Government troops sought to crush the Boko Haram movement in 2009, blasting its compound and mosque in Maiduguri, capital of northeast Borno state. Some 700 people were killed. The captured leader, Mohammed Yusuf, was shot dead in police custody. The group returned with a vengeance a year later, initially attacking police stations, and today has rear bases across borders in Chad, Niger and Cameroon. The military says fighters from those countries have been found fighting alongside Boko Haram in Nigeria. The insurgents are well-equipped with armored personnel carriers, machine guns and many other weapons, most apparently looted in attacks on Nigerian barracks.
The president offered an amnesty, saying: "For our citizens who have joined hands with Al Qaeda and international terrorists in the misguided belief that violence can possibly solve their problems, our doors remain open to them for dialogue and reconciliation, if they renounce terrorism and embrace peace."
What Nigeria is experiencing is "a manifestation of the same warped and ferocious world view" that brought down the Twin Towers in New York and killed innocents at the Boston Marathon last year, he said.
Thousands of people have been killed in the 5-year-old insurgency, more than 2,000 so far just this year, and an estimated 750,000 Nigerians have been driven from their homes.
The extended kidnapping, now in seventh week, has highlighted the general failure to curb the uprising and what some see as Jonathan's insensitivity to the plight of victims caught up in the war.
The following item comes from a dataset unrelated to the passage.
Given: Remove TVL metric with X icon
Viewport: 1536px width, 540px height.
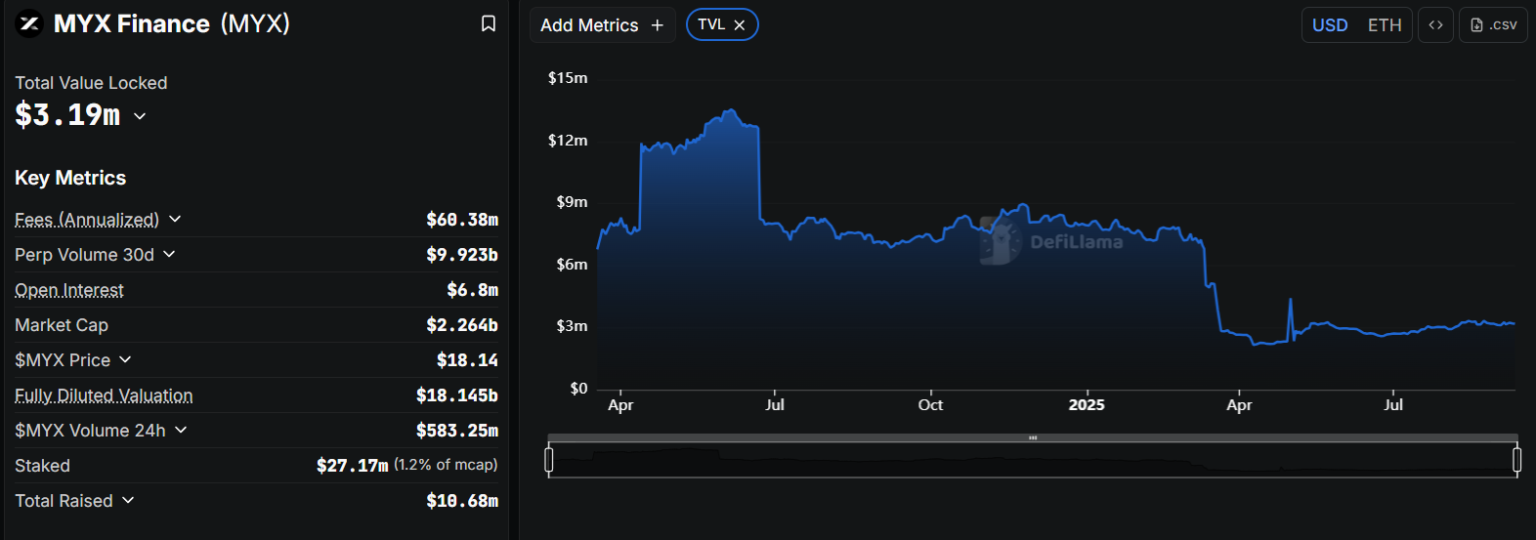Looking at the screenshot, I should (739, 25).

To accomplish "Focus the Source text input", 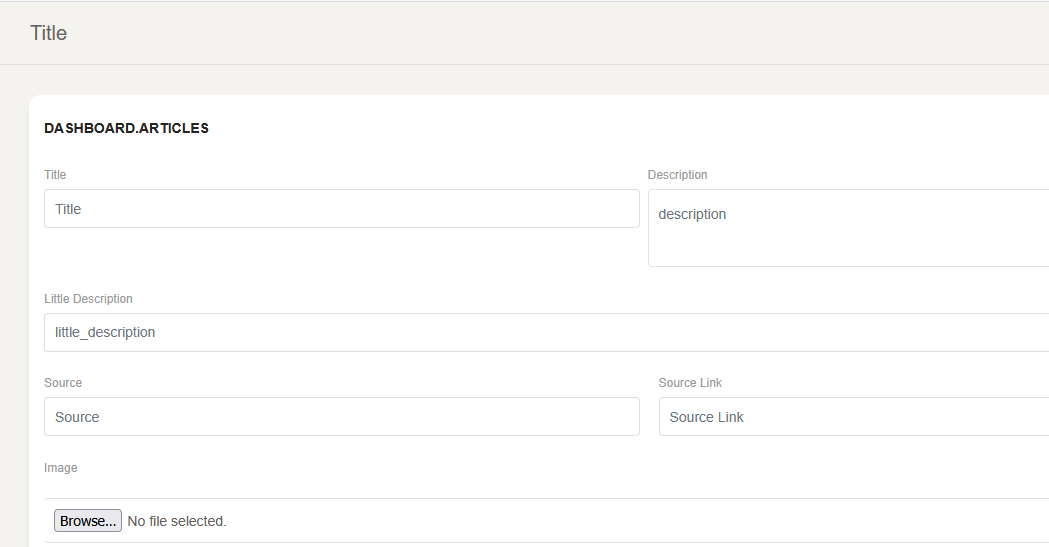I will 340,417.
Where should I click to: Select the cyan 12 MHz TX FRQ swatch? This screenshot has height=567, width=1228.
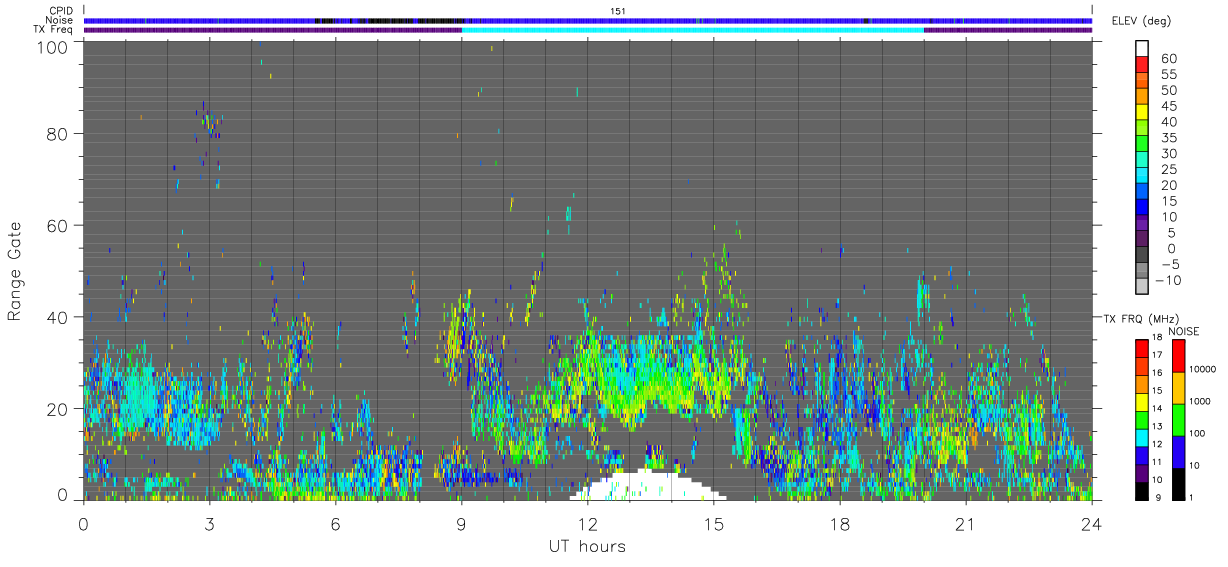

Jonathan has never referred to dozens of other girls abducted in the past year, and accepted international help in the search for the girls only after many people became outraged at home and abroad. The extremists abducted more than 300 girls from the Chibok Government Girls School, according to the police. Chibok community leader Pogu Bitrus says 57 girls escaped by themselves, which leaves an estimated 272 still held captive.
In recent weeks, the extremists have used a two-pronged strategy and widened their theater of operation beyond the remote northeast of the country, with bombings at bus stations and marketplaces in three cities that have killed about 250 victims and daily attacks on northeast villages where 20 are killed one day, 50 another. In one attack this week, suspected Boko Haram gunmen killed 24 soldiers and 21 police officers and set ablaze their military barracks and police station in Buni Yadi town of Yobe state. Buni Yadi was the scene of one of the most horrific Boko Haram attacks on a government high school where gunmen in February set fire to a dormitory, burning alive some students, then shot and slit the throats of those who tried to escape through windows. At least 58 students were killed.
Some soldiers charge that corruption and lack of motivation keep the uprising going and that some officers enriching themselves off the coffers of a fattened defense budget have no desire to halt the conflict.
Earlier this week, the country's defense chief, Air Marshal Alex Badeh, said many of the weapons captured from Boko Haram are "alien" to the Nigerian military, and urged action to halt imports of arms from neighboring states.